Motility in Chlamydomonas reinhardtii

South UC Ballroom

Chlamydomonas reinhardtii is a single-celled, photosynthetic green alga. With two flagella and a light-sensing eyespot, each cell is capable of moving itself into a light-rich environment to optimize its photosynthetic output. The ability to move in response to light is crucial in a natural setting because otherwise algal cells would sink out of the photozone and be unable to photosynthesize, severely restricting energy production and viability. Motility is therefore a crucial contributor to fitness in C. reinhardtii. In response to predation and settling rate-based selection, Dr. Herron and colleagues have observed the evolution of simple multicellular structures in several populations of C. reinhardtii.

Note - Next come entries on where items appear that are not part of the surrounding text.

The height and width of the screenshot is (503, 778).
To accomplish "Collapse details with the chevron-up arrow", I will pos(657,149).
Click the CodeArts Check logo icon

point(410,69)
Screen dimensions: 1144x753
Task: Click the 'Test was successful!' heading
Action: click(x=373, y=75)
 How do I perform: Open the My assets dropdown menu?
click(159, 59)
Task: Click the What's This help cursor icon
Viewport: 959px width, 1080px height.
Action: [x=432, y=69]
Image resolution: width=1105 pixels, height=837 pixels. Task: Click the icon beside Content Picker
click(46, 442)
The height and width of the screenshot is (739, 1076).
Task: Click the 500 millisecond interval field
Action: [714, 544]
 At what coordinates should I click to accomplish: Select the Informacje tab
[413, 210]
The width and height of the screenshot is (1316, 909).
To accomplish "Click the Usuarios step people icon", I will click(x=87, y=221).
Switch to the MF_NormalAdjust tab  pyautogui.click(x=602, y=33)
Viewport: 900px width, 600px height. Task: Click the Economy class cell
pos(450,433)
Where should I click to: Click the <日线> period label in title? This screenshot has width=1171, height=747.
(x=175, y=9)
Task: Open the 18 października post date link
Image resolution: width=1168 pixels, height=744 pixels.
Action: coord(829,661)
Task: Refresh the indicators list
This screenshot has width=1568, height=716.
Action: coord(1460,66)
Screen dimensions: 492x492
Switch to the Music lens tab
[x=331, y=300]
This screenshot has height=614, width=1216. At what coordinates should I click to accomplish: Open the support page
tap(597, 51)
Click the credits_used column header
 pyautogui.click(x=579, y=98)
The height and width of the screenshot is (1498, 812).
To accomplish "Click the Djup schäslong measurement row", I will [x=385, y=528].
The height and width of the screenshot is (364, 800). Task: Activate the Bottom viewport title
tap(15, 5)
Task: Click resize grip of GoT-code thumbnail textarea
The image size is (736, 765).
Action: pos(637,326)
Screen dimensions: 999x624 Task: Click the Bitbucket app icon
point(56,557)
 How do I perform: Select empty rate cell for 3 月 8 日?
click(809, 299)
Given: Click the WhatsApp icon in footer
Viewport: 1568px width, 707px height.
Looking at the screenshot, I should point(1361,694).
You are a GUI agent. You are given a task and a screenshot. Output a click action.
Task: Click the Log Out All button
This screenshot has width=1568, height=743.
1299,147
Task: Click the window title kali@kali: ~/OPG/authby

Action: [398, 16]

These multicellular isolates should rely on photosynthesis just as the unicellular strains do, meaning they will have a similar dependence on motility to optimize energy production and to be viable. It is then important that we test whether or not they are capable of exhibiting phototaxis. I will measure phototactic ability in unicellular and multicellular strains by comparing photographs before and after timed exposure to directional light. Images will be analyzed using ImageJ software, which will allow any algal movement over a set time period to be clearly distinguished. Should it be discovered that multicellular isolates or their predecessors are capable of phototaxis, as unicellular strains are, it will indicate that multicellular isolates are likely capable of motility and are potentially viable in a natural environment. These results will provide insight about potential ways unicellular organisms evolved to produce functioning multicellular organisms.